PROBLEM DETAILS.
Copy these entries exactly as they are.

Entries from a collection
-------

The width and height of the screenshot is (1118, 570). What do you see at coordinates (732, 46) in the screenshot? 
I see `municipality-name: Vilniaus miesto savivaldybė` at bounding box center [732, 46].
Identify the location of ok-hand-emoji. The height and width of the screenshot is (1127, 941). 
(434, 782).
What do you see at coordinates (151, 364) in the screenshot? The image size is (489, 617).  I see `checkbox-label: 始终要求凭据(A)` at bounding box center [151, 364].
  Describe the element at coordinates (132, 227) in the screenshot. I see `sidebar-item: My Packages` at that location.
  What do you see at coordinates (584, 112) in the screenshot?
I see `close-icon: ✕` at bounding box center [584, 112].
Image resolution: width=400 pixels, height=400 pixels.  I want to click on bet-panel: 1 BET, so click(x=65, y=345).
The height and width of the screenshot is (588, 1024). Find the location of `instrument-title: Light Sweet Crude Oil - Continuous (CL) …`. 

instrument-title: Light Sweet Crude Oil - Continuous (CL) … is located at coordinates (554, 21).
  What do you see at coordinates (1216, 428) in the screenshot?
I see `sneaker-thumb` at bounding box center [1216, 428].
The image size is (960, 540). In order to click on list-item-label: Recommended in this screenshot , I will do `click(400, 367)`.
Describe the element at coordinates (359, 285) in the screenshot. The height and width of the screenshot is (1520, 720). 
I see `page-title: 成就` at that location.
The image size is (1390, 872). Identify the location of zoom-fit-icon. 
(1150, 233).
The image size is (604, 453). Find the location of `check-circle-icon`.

-------

SOLUTION TO THIS EXERCISE.
The width and height of the screenshot is (1118, 570). What do you see at coordinates (732, 46) in the screenshot? 
I see `municipality-name: Vilniaus miesto savivaldybė` at bounding box center [732, 46].
Identify the location of ok-hand-emoji. The height and width of the screenshot is (1127, 941). 
(434, 782).
What do you see at coordinates (151, 364) in the screenshot? The image size is (489, 617).  I see `checkbox-label: 始终要求凭据(A)` at bounding box center [151, 364].
  Describe the element at coordinates (132, 227) in the screenshot. I see `sidebar-item: My Packages` at that location.
  What do you see at coordinates (584, 112) in the screenshot?
I see `close-icon: ✕` at bounding box center [584, 112].
Image resolution: width=400 pixels, height=400 pixels.  I want to click on bet-panel: 1 BET, so click(x=65, y=345).
The height and width of the screenshot is (588, 1024). Find the location of `instrument-title: Light Sweet Crude Oil - Continuous (CL) …`. 

instrument-title: Light Sweet Crude Oil - Continuous (CL) … is located at coordinates (554, 21).
  What do you see at coordinates (1216, 428) in the screenshot?
I see `sneaker-thumb` at bounding box center [1216, 428].
The image size is (960, 540). In order to click on list-item-label: Recommended in this screenshot , I will do `click(400, 367)`.
Describe the element at coordinates (359, 285) in the screenshot. The height and width of the screenshot is (1520, 720). 
I see `page-title: 成就` at that location.
The image size is (1390, 872). Identify the location of zoom-fit-icon. 
(1150, 233).
The image size is (604, 453). Find the location of `check-circle-icon`.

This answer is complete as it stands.